UK - A rebel attempt to load the National Express board could prove successful unless pension funds act in the company's long-term interests, according to investor advisory groups.

PIRC, ISS and Glass Lewis this week all urged shareholders to reject proposals from the UK subsidiary of US activist hedge fund Elliot Advisors for the appointment of three new non-executive directors.

The hedge fund, which recently boosted its equity stake with the acquisition of additional shares, previously targeted the company with proposals for a merger, a break-up of the company and the deployment of assets to the US.

A statement from National Express described the three-way intervention as "a strong demonstration of support for the Group, its corporate strategy and its standards of corporate governance".
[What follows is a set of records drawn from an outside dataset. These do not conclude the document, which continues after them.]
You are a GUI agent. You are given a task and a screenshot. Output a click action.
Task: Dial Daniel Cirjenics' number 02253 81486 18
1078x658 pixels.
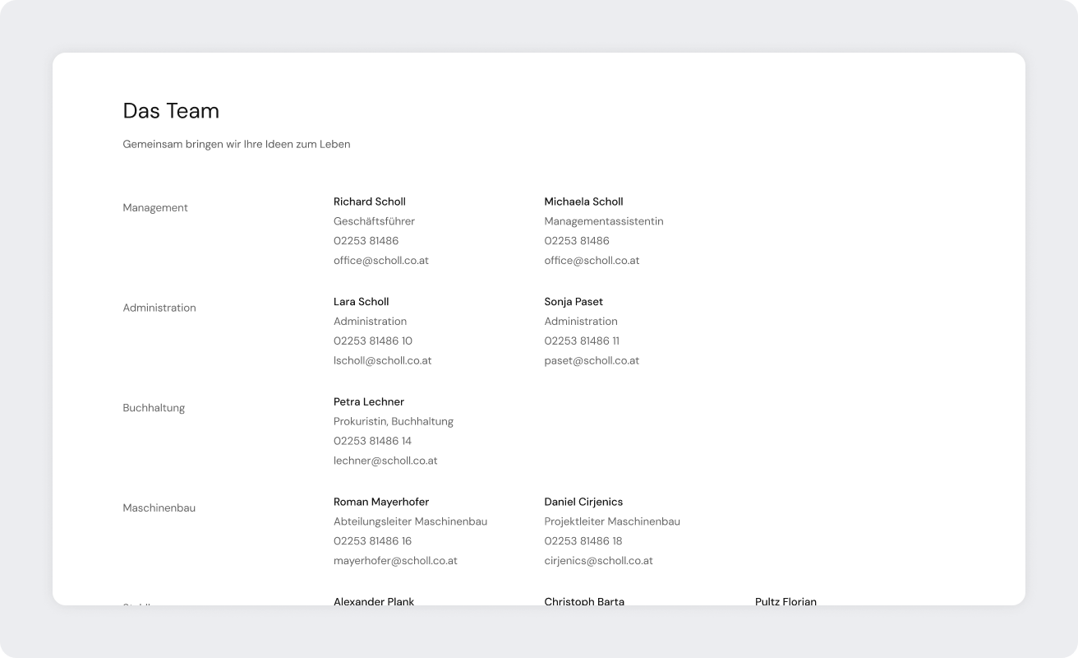(583, 541)
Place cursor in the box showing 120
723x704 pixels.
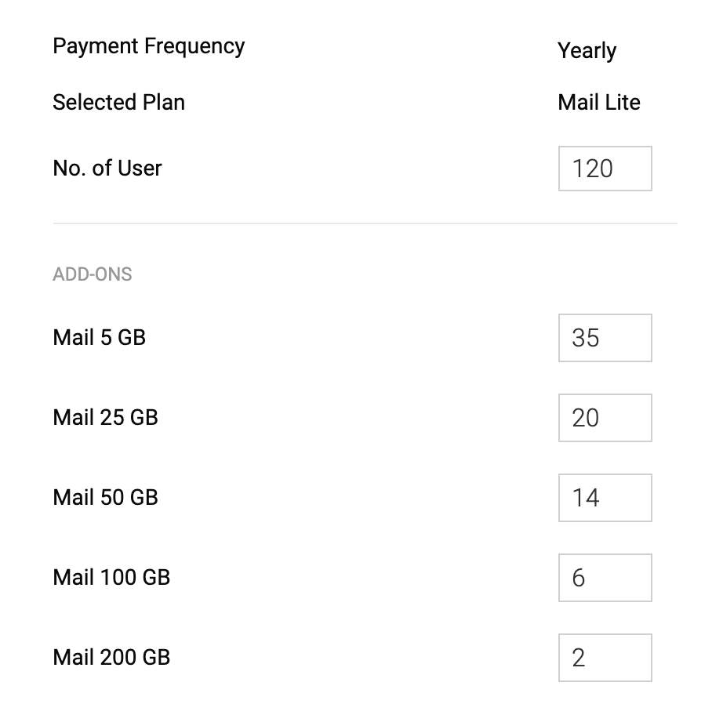(605, 169)
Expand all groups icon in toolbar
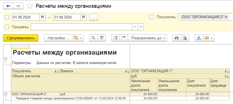 click(x=115, y=38)
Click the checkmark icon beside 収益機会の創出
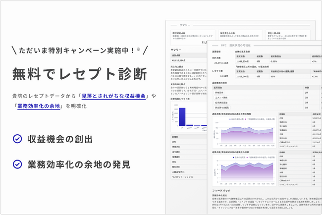This screenshot has height=215, width=322. click(17, 139)
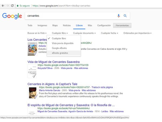The width and height of the screenshot is (162, 122).
Task: Click in the search field containing 'cervantes'
Action: tap(70, 16)
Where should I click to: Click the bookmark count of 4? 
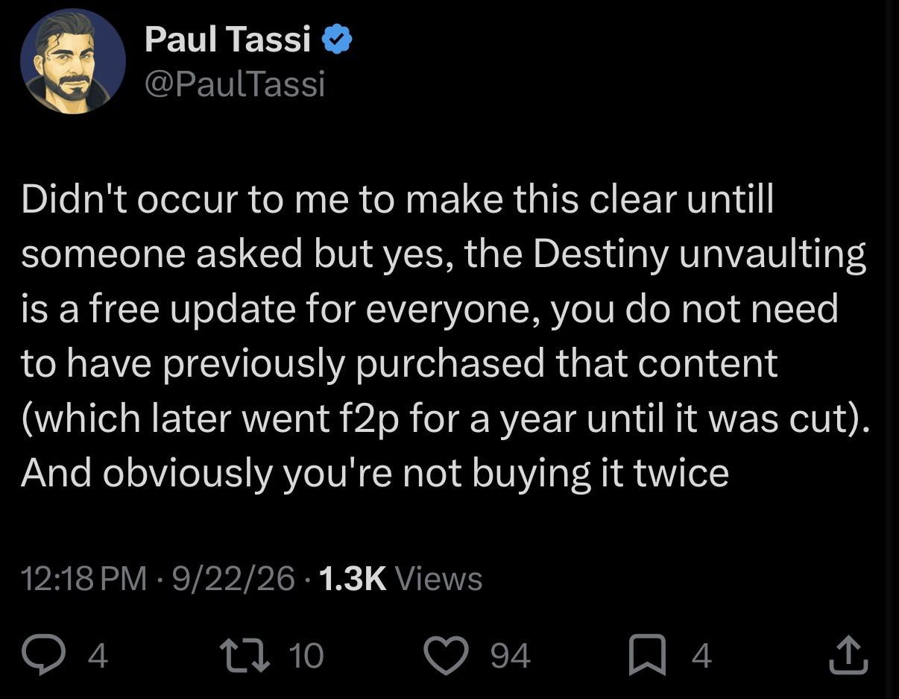pyautogui.click(x=701, y=656)
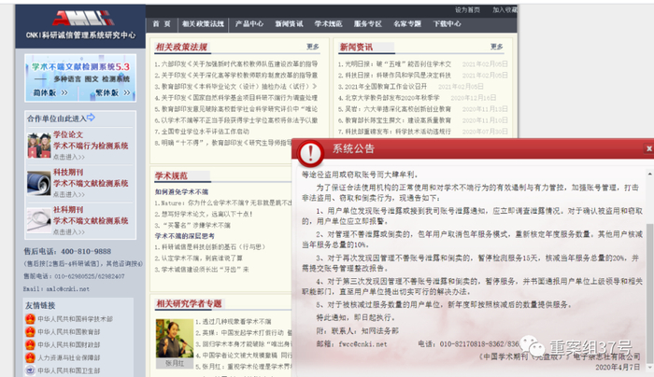Image resolution: width=654 pixels, height=377 pixels.
Task: Open the 下载中心 menu item
Action: (448, 24)
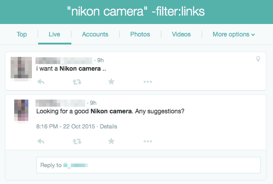Select the Live tab
273x184 pixels.
point(55,34)
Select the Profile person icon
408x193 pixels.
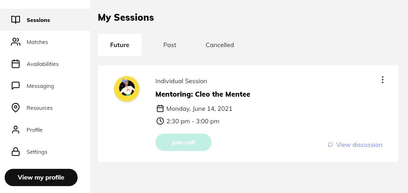[x=16, y=130]
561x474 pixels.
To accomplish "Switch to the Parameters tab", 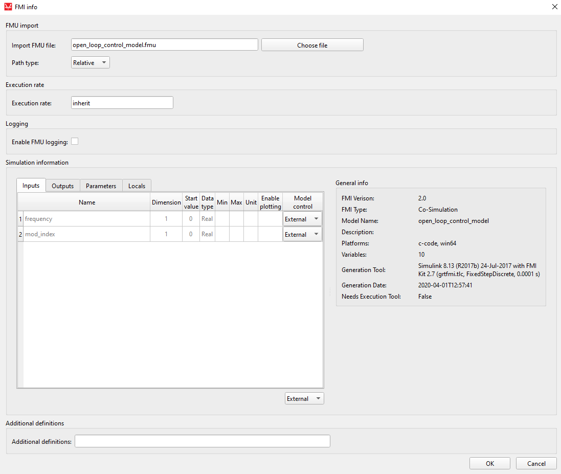I will (x=101, y=186).
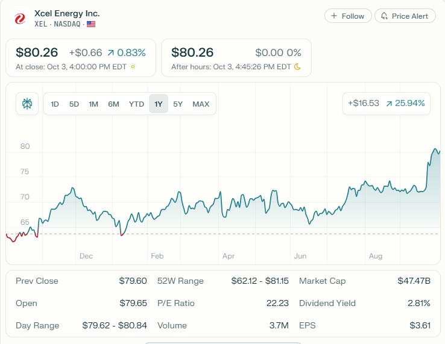Click the after-hours moon icon
This screenshot has height=344, width=445.
click(297, 67)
ISS had claimed the dissident shareholder had failed to meet the burden of proof that changes to a relatively new management board were warranted.
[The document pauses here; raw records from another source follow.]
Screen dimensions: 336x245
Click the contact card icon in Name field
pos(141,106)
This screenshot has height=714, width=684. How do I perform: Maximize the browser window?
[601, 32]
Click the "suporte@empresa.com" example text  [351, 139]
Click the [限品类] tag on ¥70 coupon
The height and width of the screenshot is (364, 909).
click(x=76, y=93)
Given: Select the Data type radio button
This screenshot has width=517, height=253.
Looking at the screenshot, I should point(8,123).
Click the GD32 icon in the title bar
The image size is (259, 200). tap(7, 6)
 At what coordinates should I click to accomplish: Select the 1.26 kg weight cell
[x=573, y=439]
Shareholders including Co-operative Asset Management and M&G have already indicated they will vote against the three proposed nominees.

But PIRC spokesman Tom Powdrill said the vote at the AGM on 10 May "could still be tight" if Elliot Advisors, which holds around 17% of the shares, wins the support of the other major shareholder - the Cosmen family, which holds just over 17% of the firm through its European Express Enterprises vehicle.

A member of the Spanish family, Jorge Cosmen, is deputy chairman of the company. National Express acknowledges his membership of the nomination committee, as a non-independent director, as non-compliant with the Combined Code on Corporate Governance.

The rebel shareholders stand a chance if turnout is low. Powdrill said the vote - which he described as "a proper proxy fight" - could break down according to the timeframes of the shareholders.

"Compared with intermediaries, pension funds tend to regard themselves as long-term investors," he said.

"As a result, they might give the board the benefit of the doubt because they plan to hold the shares for a long time to come. On the other hand, another hedge fund might be selling in a year's time and could view their investment differently as a result."